The number of languages involved and the direction of translation are two further factors based on which MT systems are classified. According to W. J. Hutchins (1995), systems are designed either for a couple of languages (bilingual systems) or for more than two languages (multilingual systems). Bilingual systems are designed to operate either in only one direction (unidirectional) or in both directions (bidirectional).

2.2.1.A Brief History

The history of MT is said to date from a period just after World War II, during which computers were used for code-breaking. The idea that translation is in some sense similar from computational perspective is attributed to Warren Weaver. Between 1947 and 1949, Weaver contacted a number of colleagues in the USA and abroad, trying to raise interest in the issue of using the new digital computers for translation. He made a link between translation and cryptography, though from the early days most researchers found that it was a difficult problem (Somers, 2003).

The first demonstration system was developed by a collaboration between IBM and the Georgetown University in 1954 (J. Hutchins, 2001). Over the next 10 to 15 years, MT research groups started works in several countries, including the USSR, Great Britain, Canada, and elsewhere. In 1964, the US government decided to see whether its money had been well spent, and set up the Automated Language Processing Advisory Committee (ALPAC). Its report, published in 1966, was highly negative about MT with very damaging results. It concluded that there was no immediate or predictable prospect of useful MT (Somers, 2003).

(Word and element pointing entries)
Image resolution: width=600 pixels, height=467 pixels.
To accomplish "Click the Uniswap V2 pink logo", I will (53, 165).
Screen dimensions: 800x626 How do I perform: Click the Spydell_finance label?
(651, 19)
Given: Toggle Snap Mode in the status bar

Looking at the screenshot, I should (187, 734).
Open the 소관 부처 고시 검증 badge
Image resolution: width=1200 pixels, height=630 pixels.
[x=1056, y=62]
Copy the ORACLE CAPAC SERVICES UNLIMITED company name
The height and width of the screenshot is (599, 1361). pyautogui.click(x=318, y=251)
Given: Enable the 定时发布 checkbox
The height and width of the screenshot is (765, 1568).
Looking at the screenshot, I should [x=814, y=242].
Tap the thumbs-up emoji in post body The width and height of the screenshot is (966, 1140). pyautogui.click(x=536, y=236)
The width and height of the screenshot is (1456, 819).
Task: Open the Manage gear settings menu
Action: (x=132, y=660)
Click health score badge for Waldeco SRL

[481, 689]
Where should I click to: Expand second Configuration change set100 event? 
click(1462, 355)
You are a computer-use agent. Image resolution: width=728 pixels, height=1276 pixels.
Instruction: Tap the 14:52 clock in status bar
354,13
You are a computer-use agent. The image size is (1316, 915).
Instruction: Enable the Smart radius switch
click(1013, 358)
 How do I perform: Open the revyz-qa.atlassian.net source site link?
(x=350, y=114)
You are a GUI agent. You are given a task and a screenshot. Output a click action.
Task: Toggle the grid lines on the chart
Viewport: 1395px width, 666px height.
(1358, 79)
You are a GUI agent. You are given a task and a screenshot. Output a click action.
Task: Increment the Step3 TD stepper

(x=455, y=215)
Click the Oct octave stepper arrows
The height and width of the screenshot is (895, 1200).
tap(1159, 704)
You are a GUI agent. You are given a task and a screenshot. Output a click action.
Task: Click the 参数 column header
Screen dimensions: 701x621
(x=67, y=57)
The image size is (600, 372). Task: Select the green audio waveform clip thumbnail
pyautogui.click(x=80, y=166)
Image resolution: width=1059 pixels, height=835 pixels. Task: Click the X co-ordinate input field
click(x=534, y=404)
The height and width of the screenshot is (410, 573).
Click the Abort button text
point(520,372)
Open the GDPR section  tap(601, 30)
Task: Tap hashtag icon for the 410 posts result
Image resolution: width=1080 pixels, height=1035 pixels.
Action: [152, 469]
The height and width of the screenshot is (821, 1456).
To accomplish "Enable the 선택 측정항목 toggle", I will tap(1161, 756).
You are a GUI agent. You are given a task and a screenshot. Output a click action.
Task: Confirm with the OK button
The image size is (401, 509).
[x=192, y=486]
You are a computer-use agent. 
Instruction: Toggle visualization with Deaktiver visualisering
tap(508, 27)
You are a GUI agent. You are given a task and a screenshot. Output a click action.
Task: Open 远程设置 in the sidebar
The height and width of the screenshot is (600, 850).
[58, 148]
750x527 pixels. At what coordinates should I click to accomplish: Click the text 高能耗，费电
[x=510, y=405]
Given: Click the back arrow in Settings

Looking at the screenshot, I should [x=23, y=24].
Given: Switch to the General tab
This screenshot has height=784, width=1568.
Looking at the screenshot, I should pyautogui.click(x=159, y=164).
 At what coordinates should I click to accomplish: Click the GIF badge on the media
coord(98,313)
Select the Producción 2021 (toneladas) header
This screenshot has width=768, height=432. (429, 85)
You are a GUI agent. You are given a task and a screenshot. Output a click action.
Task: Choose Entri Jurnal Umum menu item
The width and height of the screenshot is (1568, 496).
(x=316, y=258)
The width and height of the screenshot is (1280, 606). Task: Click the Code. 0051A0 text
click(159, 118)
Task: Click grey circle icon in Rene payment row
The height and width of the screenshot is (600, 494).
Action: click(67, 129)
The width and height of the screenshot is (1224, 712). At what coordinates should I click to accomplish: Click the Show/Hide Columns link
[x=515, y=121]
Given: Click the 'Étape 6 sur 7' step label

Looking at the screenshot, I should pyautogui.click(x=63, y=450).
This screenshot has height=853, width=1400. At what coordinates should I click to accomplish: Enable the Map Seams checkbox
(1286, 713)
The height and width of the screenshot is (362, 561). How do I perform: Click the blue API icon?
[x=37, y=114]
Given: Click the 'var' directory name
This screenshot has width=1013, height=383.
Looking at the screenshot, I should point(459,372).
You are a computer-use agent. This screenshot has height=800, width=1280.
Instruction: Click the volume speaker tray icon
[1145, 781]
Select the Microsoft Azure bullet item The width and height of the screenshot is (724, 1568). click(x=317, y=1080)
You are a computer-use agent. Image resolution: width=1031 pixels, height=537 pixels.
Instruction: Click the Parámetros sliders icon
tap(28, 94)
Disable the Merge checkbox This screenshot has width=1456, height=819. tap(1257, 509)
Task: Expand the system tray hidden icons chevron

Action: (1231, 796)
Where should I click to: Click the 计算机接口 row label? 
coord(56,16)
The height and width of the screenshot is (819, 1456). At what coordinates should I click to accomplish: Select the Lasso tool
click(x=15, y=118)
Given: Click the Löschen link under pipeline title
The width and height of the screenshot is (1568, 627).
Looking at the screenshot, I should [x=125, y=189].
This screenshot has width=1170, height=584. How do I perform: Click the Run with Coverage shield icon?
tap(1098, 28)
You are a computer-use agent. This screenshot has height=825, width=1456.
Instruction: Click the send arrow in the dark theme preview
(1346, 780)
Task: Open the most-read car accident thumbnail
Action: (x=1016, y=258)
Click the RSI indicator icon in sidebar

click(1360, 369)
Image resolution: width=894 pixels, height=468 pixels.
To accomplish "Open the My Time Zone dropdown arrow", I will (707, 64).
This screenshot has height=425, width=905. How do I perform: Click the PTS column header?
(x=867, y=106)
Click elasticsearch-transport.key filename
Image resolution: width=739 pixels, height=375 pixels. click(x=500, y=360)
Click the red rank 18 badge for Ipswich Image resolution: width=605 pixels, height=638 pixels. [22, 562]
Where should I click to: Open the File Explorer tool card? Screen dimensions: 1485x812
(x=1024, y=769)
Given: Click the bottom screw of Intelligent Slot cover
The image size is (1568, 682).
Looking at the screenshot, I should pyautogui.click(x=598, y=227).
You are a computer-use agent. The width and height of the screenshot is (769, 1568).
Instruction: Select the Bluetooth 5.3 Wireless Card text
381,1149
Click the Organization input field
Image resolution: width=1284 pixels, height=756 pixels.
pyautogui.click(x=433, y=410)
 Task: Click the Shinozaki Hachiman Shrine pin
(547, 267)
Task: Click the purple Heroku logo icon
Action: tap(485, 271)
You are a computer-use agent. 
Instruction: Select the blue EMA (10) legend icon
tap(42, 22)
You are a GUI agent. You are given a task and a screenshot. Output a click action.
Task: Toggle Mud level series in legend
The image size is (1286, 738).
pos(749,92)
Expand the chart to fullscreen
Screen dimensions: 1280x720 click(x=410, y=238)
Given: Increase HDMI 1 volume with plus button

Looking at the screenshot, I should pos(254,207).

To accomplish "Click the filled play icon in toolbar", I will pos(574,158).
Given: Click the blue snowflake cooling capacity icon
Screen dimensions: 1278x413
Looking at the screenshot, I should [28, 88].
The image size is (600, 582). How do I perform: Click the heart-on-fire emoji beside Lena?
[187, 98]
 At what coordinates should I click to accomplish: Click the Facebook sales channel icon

**Job 1**
In the passage on machine translation, how would the paragraph beginning "The first demonstration system was developed" read as a short list that keeps its main facts?
**Job 2**
Which countries are named in the passage on machine translation?
**Job 3**
Repeat the wording of the passage on machine translation between "2.2.1.A Brief History" and "problem (Somers, 2003).", inclusive.

**Complete output 1**
- 1954: IBM and Georgetown University developed the first demonstration system.
- Over the next 10 to 15 years, MT research groups started work in several countries, including the USSR, Great Britain, and Canada.
- 1964: The US government set up the Automated Language Processing Advisory Committee (ALPAC) to see whether its money had been well spent.
- 1966: ALPAC's report was highly negative about MT, with very damaging results. It concluded that there was no immediate or predictable prospect of useful MT.

**Complete output 2**
- USA
- USSR
- Great Britain
- Canada

**Complete output 3**
2.2.1.A Brief History

The history of MT is said to date from a period just after World War II, during which computers were used for code-breaking. The idea that translation is in some sense similar from computational perspective is attributed to Warren Weaver. Between 1947 and 1949, Weaver contacted a number of colleagues in the USA and abroad, trying to raise interest in the issue of using the new digital computers for translation. He made a link between translation and cryptography, though from the early days most researchers found that it was a difficult problem (Somers, 2003).